Afghanistan Floods Kill 77, Earthquake Strikes as Disasters Mount Nationwide
Floods killed 77 in 10 days and a 5.8 quake wiped out a family of eight in Kabul province, sparing only a 2-year-old, as Afghanistan absorbs compounding catastrophes.

A Friday night earthquake killed an entire family sheltering in their home in Kabul province's Bagram district, while floodwaters were simultaneously tearing through at least 11 Afghan provinces, leaving a death toll of 77 people over just 10 days and exposing the staggering vulnerability of a country with almost no capacity to absorb cascading disasters.
The 5.8-magnitude quake struck at 8:42 p.m. local time on April 3, with its epicenter in the Hindu Kush mountain range roughly 150 kilometers east of Kunduz in northeastern Badakhshan province, at a depth of approximately 186 kilometers. Tremors radiated far beyond Afghanistan's borders, shaking parts of western Pakistan and registering as far away as New Delhi, India. The German Research Centre for Geosciences initially put the magnitude at 5.9 before it was revised.
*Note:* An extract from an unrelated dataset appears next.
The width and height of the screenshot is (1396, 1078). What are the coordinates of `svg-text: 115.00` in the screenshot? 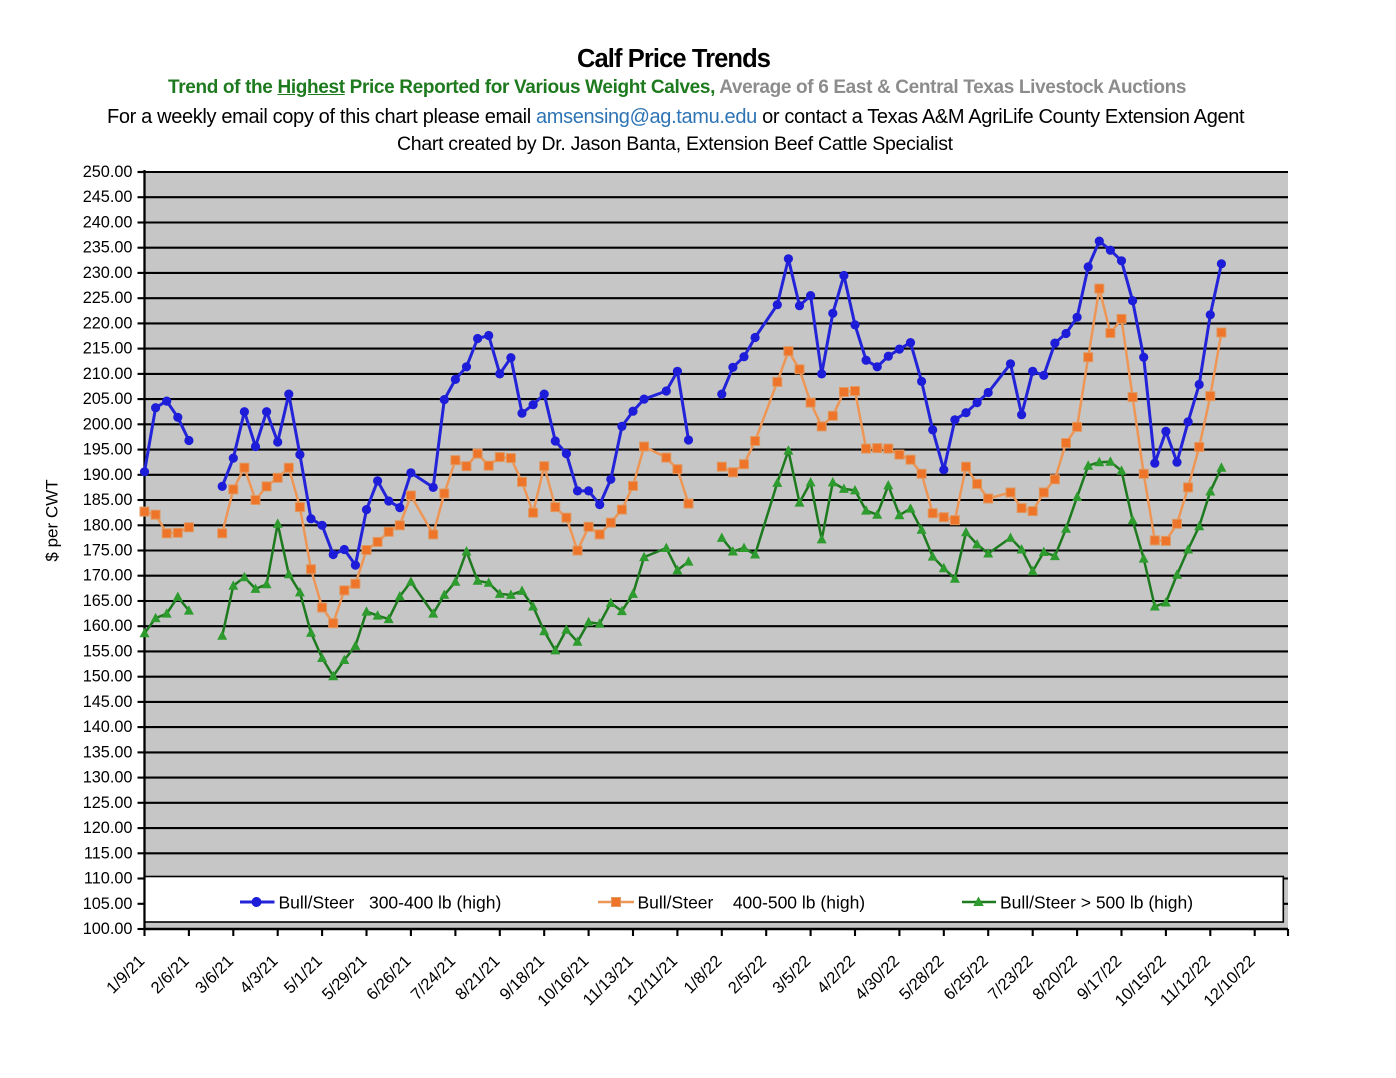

In the Gosfand Dara area of Bagram district, about 60 kilometers from Kabul, a home collapsed under the force of the tremors, killing eight members of the same family. They were returnees from Iran. Health Ministry spokesman Sharafat Zaman confirmed the toll and noted the only survivor was a two-year-old child, pulled out injured from the rubble. Mohammad Yousuf Hammad, spokesman for the National Disaster Management Authority, separately confirmed the deaths.
The earthquake compounded what was already an unfolding catastrophe across the country. Flash flooding driven by heavy rains, landslides, and lightning strikes killed at least 77 people and injured 137 others over the 10 days leading up to Saturday, destroying or damaging more than 2,400 homes and wiping out thousands of acres of agricultural land. Taliban spokesman Zabihullah Mujahid put the flood death toll at 61 with 116 injured and four missing, and noted that blocked roads had severed access to multiple provinces. Jalalabad, the capital of Nangarhar province, was among the hardest-hit cities. More rain is forecast, and the National Disaster Management Authority has urged people to stay away from riverbanks and flood-prone areas.
The scale of this week's destruction fits a grim recent pattern. In August 2025, a 6.0-magnitude earthquake in eastern Afghanistan killed more than 2,200 people. Three months later, a 6.3 quake in Samangan province killed at least 27, injured more than 950, and damaged the historic Blue Mosque in Mazar-e-Sharif. In October 2023, a 6.3 earthquake and aftershocks in Herat province killed thousands. On the flood side, a single week of flash flooding in May 2024 killed more than 300 people across northern Afghanistan, with Baghlan province bearing the worst of that toll.
The disasters unfold against what humanitarian agencies describe as one of the world's most acute crises. OCHA estimates that 21.9 million people, roughly 45 percent of Afghanistan's population, require humanitarian assistance in 2026, prompting a $1.7 billion appeal. Of those, 17.4 million face acute food insecurity, with 4.7 million classified in IPC Phase 4 emergency conditions, more than double the figure from the prior year. Humanitarian funding, meanwhile, has collapsed from $3.8 billion in 2022 to $767 million, a consequence of international sanctions and frozen Afghan government assets following the Taliban's return to power in August 2021.
Climate science adds a structural dimension to the compounding crises. Afghanistan ranks among the ten countries globally most exposed to climate change, and average temperatures have climbed more than 1.5 degrees Celsius since 1900, accelerating glacial and snowmelt runoff and intensifying flood events. UNAMA noted that while the current rainfall has caused severe damage, it may also ease a prolonged drought gripping the country, an indication of the impossible trade-offs now defining life in Afghanistan. OCHA and the International Organization for Migration have deployed to affected areas to conduct rapid assessments and deliver urgent assistance, though the gap between need and available resources remains vast.